# Eye Infection?



## KrystalLeigh (Aug 17, 2011)

Ahhh! All of a sudden Odie started squinting her right eye. I'm thinking eye infection, or maybe a scratch? She CAN open it, and does, but you can tell that's it's more comfortable for her to have it closed. I feel so bad for her! Right before she started doing it, she was just cuddled under a blanket. She hasn't been wrestling with the cats or anything today. Poor girl. 

Of course this happens just as the vet office is closing and only the emergency vet is open tomorrow. Is this an emergency, or do you think I should watch and wait until Monday?


----------



## KrystalLeigh (Aug 17, 2011)

Just looked in her eye as much as I could and I don't see anything in there, or any scratches.

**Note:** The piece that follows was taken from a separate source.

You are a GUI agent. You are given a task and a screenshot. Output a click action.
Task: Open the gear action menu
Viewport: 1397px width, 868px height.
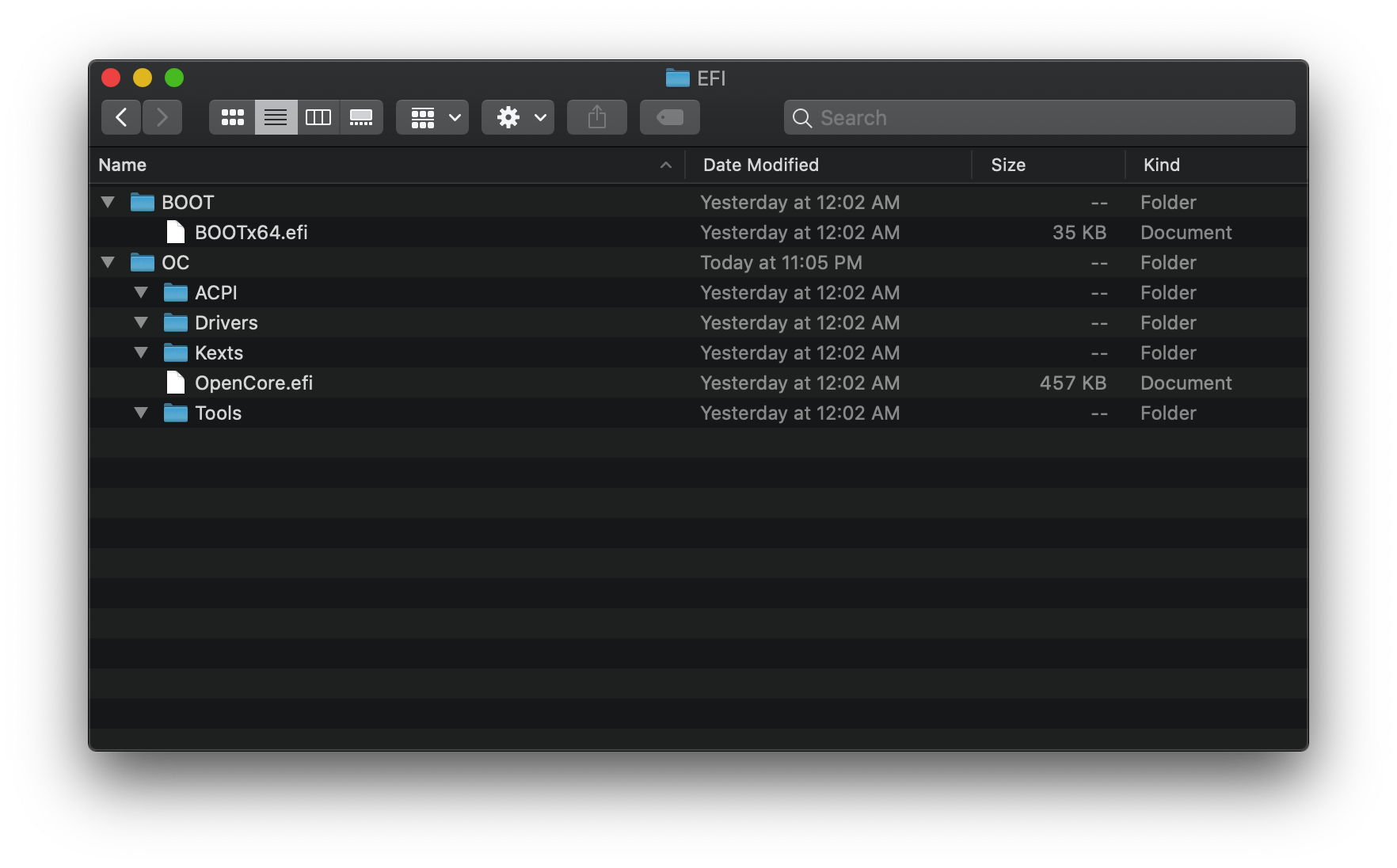(x=518, y=117)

Although I learned that it's pretty hard to see much around a chi's eyeball!


----------



## doginthedesert (Oct 10, 2011)

If she is just squinting, but not scratching at it and there is no swelling or strange discharge I don't think it is an emergency. I'd watch close though, I am always very cautious with eye things personally. Could be a tiny scratch, those can be really hard to see.


----------



## KrystalLeigh (Aug 17, 2011)

doginthedesert said:


> If she is just squinting, but not scratching at it and there is no swelling or strange discharge I don't think it is an emergency. I'd watch close though, I am always very cautious with eye things personally. Could be a tiny scratch, those can be really hard to see.


No scratching or swelling, just squinting. It's not watery or anything. Maybe just irritation? Maybe something got in there, but moved around to sides where I can't see or the back of the eyeball. Wish I could do something to help her! Our cat had something similar and it was part of an upper respiratory infection, but I haven't noticed any other symptoms in Odie except for this.


----------



## Jayda (Jun 15, 2012)

This happened to a Lady once. She was holding her eye about half closed and it was watering a lot. It subsided within a day. I think she just had something very, very small in it. Maybe that's what is going on. I couldn't see anything in Lady's eye either. I wouldn't guess it is an emergency either.


----------



## KrystalLeigh (Aug 17, 2011)

Jayda said:


> This happened to a Lady once. She was holding her eye about half closed and it was watering a lot. It subsided within a day. I think she just had something very, very small in it. Maybe that's what is going on. I couldn't see anything in Lady's eye either. I wouldn't guess it is an emergency either.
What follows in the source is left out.